Objective: Use LLM-generated scraping scripts to fetch and parse HTML within AVM’s sandbox.

Data Extraction

Delegate web scraping logic to an LLM, execute safely on AVM nodes, and obtain structured CSV/JSON without local risk.

Scenario: Bulk Scraping

Extract account balances pages from a DeFi dashboard in parallel.
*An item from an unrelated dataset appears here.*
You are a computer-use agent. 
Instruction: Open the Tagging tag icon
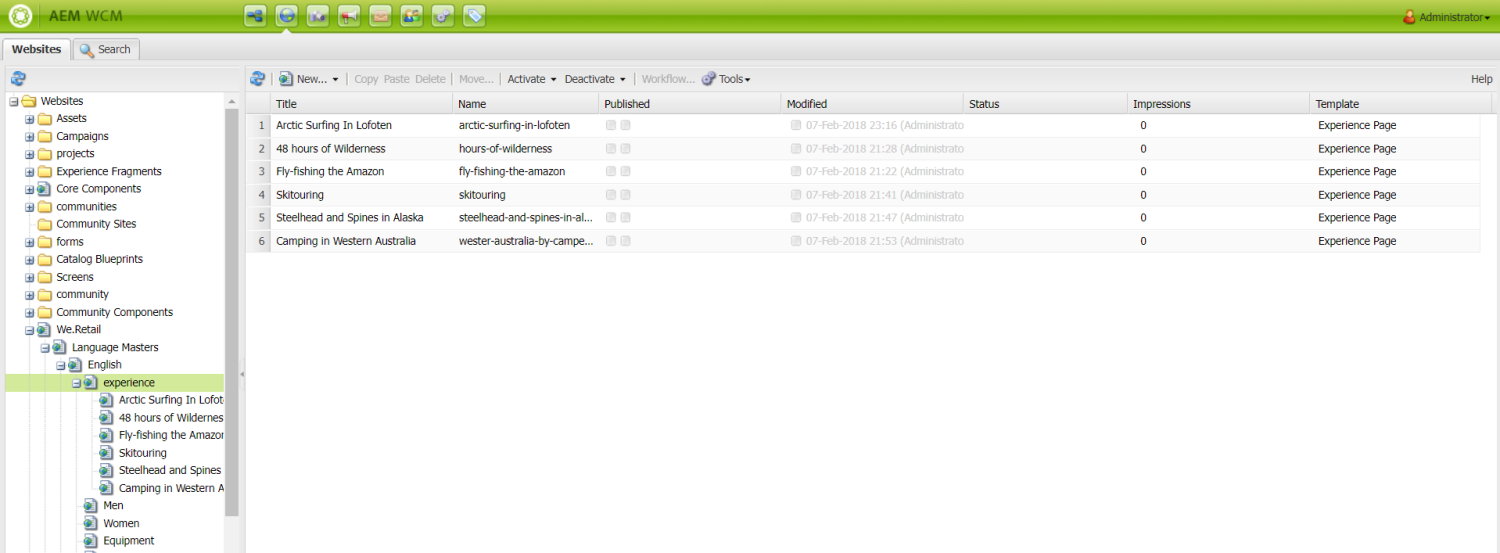pos(474,16)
Solution: Two-Stage Extraction

  1. Fetch HTML
    Retrieve page content locally.
  2. Parse with LLM
    Prompt the LLM to extract table data via BeautifulSoup.
  3. Run in AVM
    Execute parsing code with the runPython tool.
  4. Aggregate Results
    Combine CSV outputs for all URLs.

Example (TypeScript)

import { runPythonTool } from "@avm-ai/avm-vercel-ai";
import fetch from "node-fetch";
import { generateText } from "ai";
import { openai } from "@ai-sdk/openai";

const tool = runPythonTool();

async function scrape(url: string) {
  const html = await fetch(url).then(r => r.text());
  const prompt = \`
Write execute(input) that uses BeautifulSoup to parse input["data"] HTML 
and outputs CSV.\`;
  const { text: code } = await generateText({
    model: openai("gpt-4o"),
    prompt,
    tools: { runPython: tool },
  });
  const result = await tool.exec({ code, input: { data: html } });
  return result.output.stdout;
}

Next Steps

  • Parallelize jobs via MCP concurrency.
  • Store results on IPFS.
  • Add retry and throttling mechanisms.